How Will B.T.L. Defray Outstanding B.C.B. Loan?
Also hanging over B.T.L.’s head is the twenty-two point five million-US-dollar loan facility acquired from the British Caribbean Bank during the first acquisition in 2009. B.T.L.’s board had refused to pay the loan despite decisions by the arbitration courts that the loan had to be settled. As part of the settlement with the previous owners, the Government has now paid more than twice the original amount, at ninety-seven million to BCB. Now B.T.L. must repay Government, and the government is proposing to do so through Treasury Bonds. But the adverse impact of the loan settlement passed on by government on both the value of the company, as well as the additional cost of capital charges are putting further downward pressure on profits in the future. But the Executive Chairman Barrow says that Government is not – at least, not immediately – seeking the entire payment of the loan, which in any event B.T.L. says it cannot pay under the original or even revised terms.

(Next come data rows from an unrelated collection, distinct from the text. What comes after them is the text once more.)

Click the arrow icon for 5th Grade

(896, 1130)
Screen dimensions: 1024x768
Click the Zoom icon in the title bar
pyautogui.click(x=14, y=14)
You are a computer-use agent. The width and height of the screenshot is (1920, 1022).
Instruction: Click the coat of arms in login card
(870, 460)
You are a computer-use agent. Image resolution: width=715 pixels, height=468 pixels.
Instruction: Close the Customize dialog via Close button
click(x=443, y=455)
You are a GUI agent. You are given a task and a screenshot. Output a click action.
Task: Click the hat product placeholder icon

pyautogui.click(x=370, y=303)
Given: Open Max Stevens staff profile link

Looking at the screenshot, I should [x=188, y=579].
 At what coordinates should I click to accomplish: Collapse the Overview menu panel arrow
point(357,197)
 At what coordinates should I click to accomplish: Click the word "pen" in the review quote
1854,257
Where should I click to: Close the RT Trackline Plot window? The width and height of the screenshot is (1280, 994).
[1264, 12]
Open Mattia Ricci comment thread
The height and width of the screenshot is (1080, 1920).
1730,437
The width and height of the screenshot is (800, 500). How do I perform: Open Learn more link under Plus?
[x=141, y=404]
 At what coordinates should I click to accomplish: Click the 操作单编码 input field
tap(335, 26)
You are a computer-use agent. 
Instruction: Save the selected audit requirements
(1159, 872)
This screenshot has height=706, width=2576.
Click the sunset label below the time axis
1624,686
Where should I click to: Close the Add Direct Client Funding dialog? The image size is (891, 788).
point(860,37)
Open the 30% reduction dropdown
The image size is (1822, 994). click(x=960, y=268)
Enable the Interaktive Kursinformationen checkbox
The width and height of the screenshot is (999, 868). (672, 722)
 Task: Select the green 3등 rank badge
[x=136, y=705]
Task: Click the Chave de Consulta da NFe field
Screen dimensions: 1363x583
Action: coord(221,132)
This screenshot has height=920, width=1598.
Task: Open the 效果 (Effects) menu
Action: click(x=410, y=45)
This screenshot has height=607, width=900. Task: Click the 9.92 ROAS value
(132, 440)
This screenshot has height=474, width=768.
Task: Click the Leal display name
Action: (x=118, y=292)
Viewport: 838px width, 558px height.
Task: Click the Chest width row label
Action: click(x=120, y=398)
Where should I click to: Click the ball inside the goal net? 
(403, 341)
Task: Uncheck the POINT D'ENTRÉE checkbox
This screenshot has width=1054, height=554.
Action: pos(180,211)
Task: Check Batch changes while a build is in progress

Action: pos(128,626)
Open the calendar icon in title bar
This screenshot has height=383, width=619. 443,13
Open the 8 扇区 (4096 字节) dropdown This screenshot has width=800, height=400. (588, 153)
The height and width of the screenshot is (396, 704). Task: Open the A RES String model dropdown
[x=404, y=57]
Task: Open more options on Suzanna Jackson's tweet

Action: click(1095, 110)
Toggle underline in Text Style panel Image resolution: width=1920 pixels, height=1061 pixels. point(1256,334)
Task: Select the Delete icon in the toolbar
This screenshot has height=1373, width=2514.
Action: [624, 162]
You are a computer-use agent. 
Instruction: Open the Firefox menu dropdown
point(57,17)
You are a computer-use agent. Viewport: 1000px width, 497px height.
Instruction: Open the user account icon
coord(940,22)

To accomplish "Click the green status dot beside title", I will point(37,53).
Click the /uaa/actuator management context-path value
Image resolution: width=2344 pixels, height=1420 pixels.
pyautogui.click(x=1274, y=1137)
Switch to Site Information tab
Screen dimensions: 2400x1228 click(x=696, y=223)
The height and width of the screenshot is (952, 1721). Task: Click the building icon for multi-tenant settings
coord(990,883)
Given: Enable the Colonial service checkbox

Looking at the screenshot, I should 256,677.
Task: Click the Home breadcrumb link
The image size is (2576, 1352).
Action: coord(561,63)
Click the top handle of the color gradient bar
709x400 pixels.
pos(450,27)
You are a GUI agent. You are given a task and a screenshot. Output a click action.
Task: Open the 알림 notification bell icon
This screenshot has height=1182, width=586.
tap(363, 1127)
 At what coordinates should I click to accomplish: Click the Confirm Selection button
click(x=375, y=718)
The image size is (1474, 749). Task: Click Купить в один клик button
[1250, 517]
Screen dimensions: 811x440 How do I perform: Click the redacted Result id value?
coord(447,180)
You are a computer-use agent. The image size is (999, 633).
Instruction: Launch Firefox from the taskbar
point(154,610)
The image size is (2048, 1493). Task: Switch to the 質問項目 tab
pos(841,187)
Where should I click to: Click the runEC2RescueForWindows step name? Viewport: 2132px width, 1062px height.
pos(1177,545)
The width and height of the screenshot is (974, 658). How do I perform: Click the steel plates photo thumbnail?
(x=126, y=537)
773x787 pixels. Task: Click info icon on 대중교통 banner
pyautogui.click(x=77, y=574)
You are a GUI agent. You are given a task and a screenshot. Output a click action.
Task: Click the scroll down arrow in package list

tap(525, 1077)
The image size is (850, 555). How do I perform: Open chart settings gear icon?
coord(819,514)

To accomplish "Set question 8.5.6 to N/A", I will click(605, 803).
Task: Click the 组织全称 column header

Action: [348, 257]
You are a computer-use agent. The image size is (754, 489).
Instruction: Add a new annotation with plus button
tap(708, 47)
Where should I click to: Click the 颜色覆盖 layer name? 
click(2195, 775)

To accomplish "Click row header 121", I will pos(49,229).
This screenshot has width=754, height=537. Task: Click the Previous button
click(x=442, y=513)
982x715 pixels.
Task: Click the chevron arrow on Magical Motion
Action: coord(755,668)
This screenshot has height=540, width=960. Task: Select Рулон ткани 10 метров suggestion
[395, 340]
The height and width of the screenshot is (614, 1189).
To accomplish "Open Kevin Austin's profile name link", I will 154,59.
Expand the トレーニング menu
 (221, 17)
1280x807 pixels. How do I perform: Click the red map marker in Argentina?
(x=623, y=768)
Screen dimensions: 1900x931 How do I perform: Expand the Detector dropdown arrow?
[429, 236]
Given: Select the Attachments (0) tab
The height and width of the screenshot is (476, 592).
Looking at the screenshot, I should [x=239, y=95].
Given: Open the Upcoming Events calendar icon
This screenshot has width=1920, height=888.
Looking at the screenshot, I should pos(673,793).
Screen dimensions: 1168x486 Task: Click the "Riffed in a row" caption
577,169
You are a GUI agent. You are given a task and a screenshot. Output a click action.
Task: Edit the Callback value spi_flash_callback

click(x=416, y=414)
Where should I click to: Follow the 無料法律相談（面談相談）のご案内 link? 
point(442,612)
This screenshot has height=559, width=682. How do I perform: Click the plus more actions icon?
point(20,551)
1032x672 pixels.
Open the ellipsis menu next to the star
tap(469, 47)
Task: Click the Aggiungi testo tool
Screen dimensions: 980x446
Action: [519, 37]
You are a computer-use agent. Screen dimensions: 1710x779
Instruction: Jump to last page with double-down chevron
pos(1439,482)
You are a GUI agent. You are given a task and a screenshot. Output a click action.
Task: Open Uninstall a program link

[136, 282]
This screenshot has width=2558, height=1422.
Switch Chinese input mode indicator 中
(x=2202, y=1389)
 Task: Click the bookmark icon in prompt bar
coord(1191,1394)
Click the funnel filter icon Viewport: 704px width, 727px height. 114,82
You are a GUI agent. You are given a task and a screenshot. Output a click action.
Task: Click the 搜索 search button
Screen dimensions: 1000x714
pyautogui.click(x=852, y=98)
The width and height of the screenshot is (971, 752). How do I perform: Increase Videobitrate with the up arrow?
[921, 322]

Anwar Barrow, Chairman, Executive Committee, B.T.L.
“The Government of Belize has said to us that we need to service forty-eight million dollars out of the ninety-seven million dollars; that’s what they have said. As of this point, that is your bill and that is what you need to service. The rest of it, the balance is in an indefinite moratorium. Is that correct Mister Vasquez? So right now we have to look at forty-eight million and how we are going to finance it. With the current financing structure that is being proposed, you the shareholders are actually in a better position than you would have been had we had to service that forty-five million-dollar loan—whether under the former owners or under the government. And I’d like to explain why. When the company was taken over in 2009, as Mister Vasquez said, the loan was at forty-five million dollars. The interest payment on the loan, the terms of the loan, was at twelve percent. They had expected, the former owners, had said that they would be able to pay it in four years. Two years grace, just interest and two years principal and interest. We know that that is not practical and that is impossible because the final two years would have amounted to some twenty-five million in payments per annum, which is not sustainable.”